What the task asks. In the entries below, find each line with the word "button" and return it.

--- Extracted material ---

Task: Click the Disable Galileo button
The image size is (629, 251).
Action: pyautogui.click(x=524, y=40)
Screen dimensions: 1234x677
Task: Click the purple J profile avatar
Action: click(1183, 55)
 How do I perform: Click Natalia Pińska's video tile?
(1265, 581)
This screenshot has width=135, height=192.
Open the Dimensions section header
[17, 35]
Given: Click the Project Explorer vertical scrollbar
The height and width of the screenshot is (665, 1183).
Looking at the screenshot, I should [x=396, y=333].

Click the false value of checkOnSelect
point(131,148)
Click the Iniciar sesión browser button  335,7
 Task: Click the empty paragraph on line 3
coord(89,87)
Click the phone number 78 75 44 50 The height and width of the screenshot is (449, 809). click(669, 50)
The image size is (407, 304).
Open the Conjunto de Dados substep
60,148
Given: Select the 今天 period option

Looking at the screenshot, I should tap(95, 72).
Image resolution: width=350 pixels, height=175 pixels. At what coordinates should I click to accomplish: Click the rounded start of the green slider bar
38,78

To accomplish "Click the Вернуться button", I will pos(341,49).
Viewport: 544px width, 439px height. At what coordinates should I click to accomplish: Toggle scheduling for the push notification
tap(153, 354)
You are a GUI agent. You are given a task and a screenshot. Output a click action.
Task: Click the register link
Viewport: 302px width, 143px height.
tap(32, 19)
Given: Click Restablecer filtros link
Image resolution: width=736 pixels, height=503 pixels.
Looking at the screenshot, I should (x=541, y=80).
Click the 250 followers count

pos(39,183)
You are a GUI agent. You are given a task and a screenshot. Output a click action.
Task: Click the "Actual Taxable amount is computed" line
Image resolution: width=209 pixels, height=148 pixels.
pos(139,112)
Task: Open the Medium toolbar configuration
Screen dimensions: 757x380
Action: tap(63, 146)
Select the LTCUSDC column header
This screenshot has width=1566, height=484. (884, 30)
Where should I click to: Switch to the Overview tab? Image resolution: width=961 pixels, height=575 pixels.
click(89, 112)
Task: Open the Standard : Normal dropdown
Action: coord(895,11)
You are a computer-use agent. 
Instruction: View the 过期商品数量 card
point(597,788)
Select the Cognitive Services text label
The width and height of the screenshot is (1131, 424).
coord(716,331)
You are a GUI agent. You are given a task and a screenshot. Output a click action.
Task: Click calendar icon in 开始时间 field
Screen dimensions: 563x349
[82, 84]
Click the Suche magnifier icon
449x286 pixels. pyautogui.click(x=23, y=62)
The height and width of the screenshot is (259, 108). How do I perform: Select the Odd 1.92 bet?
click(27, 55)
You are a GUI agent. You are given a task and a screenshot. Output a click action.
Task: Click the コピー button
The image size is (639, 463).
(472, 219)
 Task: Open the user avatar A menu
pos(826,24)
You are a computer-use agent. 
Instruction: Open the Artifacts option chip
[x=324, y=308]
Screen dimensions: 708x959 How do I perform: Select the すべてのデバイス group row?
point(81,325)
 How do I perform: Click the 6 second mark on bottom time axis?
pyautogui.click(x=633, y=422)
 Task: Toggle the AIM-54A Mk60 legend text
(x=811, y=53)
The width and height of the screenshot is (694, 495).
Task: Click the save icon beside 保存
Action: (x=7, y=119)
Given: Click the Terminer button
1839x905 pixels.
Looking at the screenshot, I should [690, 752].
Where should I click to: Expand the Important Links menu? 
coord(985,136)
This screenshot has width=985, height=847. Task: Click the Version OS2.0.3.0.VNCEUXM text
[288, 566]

---

Solution to this exercise.
Task: Click the Disable Galileo button
Click the Iniciar sesión browser button  335,7
To accomplish "Click the Вернуться button", I will pos(341,49).
Task: Click the コピー button
Given: Click the Terminer button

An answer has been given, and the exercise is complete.